Concernant les organes de direction, le ruissellement de la loi n’a pas eu lieu. En miroir de la gouvernance, les comités exécutifs et les comités de direction des grandes entreprises françaises sont restés en moyenne à 22% de femmes. Ce n’est pas une fatalité pourtant.
Très souvent, vous entendrez : « On ne demande pas mieux, mais on ne trouve pas de femmes, pas de vivier… » ou encore à l’extrême : « Faut-il déloger des hommes pour nommer des femmes ? ». Vous le savez, il ne s’agit pas d’un affrontement entre hommes et femmes, ou encore de remplacer une forme de domination par une autre, mais au contraire, de permettre la mixité, d’encourager une évolution dans les organes de direction, tout autant que ceux de la gouvernance. Avançons plus vite vers cet horizon juste, normal et sain.
Notre pays compte 52% de femmes… atteindre la parité homme-femme dans les organes exécutifs et de gouvernance est un enjeu de performance pour toutes les entreprises.
La crise Covid rappelle l’essentiel : seules les entreprises utiles, à leurs clients, à la société, pourront résister et se développer dans la durée. Elles seront de plus en plus le reflet de la société réelle, de sa diversité. La moitié de l’humanité ne peut être occultée dans la réponse aux nouveaux usages des citoyens et à leurs nouvelles aspirations ; dans ce contexte, la mixité homme-femme sera une force. Aujourd’hui, nous pouvons nous réjouir de l’initiative conjuguée de 41 dirigeantes et dirigeants de grandes entreprises pour promouvoir 30% de femmes dans les 10% de postes à plus forte responsabilité du SBF120 ; cela signifie concrètement de passer de 21% à 30%, à un horizon de 10 ans.
Pourrez-vous aller plus loin encore mes filles ?

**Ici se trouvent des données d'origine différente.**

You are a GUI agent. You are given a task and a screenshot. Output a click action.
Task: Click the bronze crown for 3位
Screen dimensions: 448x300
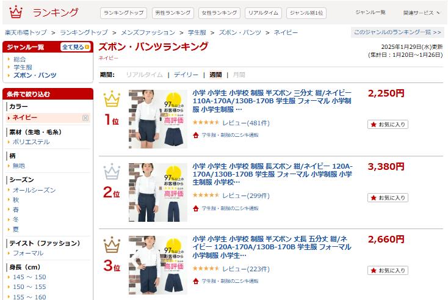coord(112,245)
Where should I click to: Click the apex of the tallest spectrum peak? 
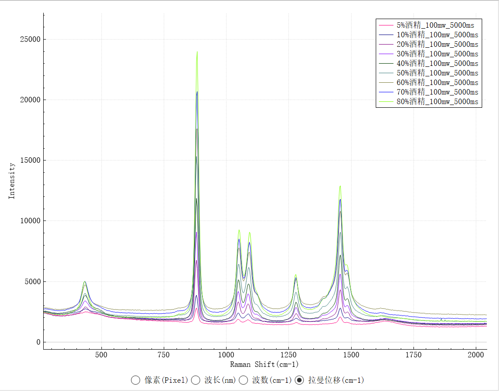coord(197,52)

Thomas Piketty écrivait récemment : « On ne choisit pas son sexe mais on choisit le monde dans lequel on se bat » - cette décision peut être un moteur : faites vôtre le combat de la mixité, de la complémentarité ; faites inlassablement vôtre le combat pour les quotas, en visant plus haut, pourquoi pas a minima 40% dans les instances de direction, en miroir de la gouvernance, au plus tard d’ici 10 ans. Un objectif suffisamment ambitieux, pour permettre de déconstruire les idées reçues, d’apporter des solutions concrètes à la promotion des femmes, de la formation à l’accès professionnel, de façon universelle, dans tous les secteurs, y compris technologiques. Ayez toujours en tête enfin que vous êtes la moitié de l’humanité !

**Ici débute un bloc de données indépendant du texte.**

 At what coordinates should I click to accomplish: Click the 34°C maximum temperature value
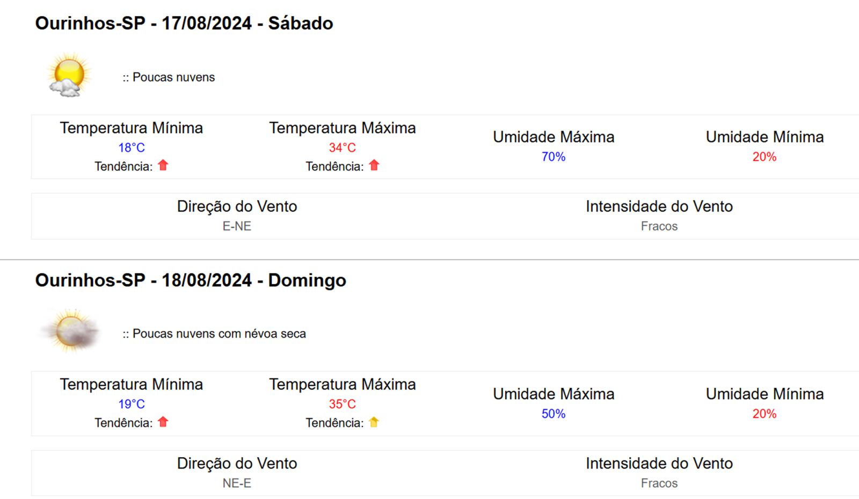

Ma mère, votre grand-mère, n’avait pas fait d’étude, était d’origine modeste, et était la seule fille parmi ses deux sœurs à travailler. Ce qu’elle m’a transmis, très tôt, était l’essentiel à ses yeux pour une femme : avoir une voiture, pour pouvoir circuler librement, et un travail, pour ne dépendre financièrement de personne. 50 ans plus tard, tout ceci reste essentiel, mais j’ajouterais en plus, pour vous, que le plus important sera de vivre votre vie, celle que vous aurez vraiment choisie de mener. Cela me rappelle ce livre, Regrets of dying, où Bronnie Ware retrace ses entretiens, pendant plusieurs années, avec des personnes en fin de vie. Elle leur demandait invariablement quel était leur plus grand regret de vie, et inlassablement, les personnes répondaient : ne pas avoir vécu la vie que j’aurais voulu.

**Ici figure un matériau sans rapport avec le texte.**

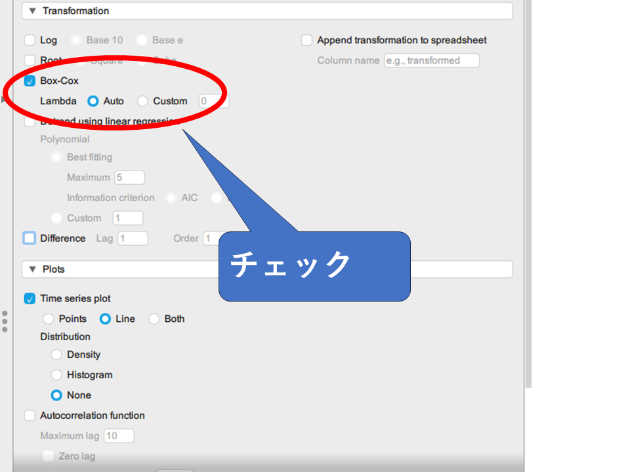Collapse the Plots section triangle
Image resolution: width=630 pixels, height=472 pixels.
[x=32, y=269]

L’essentiel pour vous, mes filles chéries, au-delà de tout ce qui précède, c’est de pouvoir choisir votre vie, personnelle, professionnelle, sans renoncements. C’est de vivre pleinement votre vie, sans devoir attendre un siècle. On sera nombreux à poursuivre avec vous cet engagement. Et je serais alors curieuse de lire à mon tour votre lettre dans 10 ans.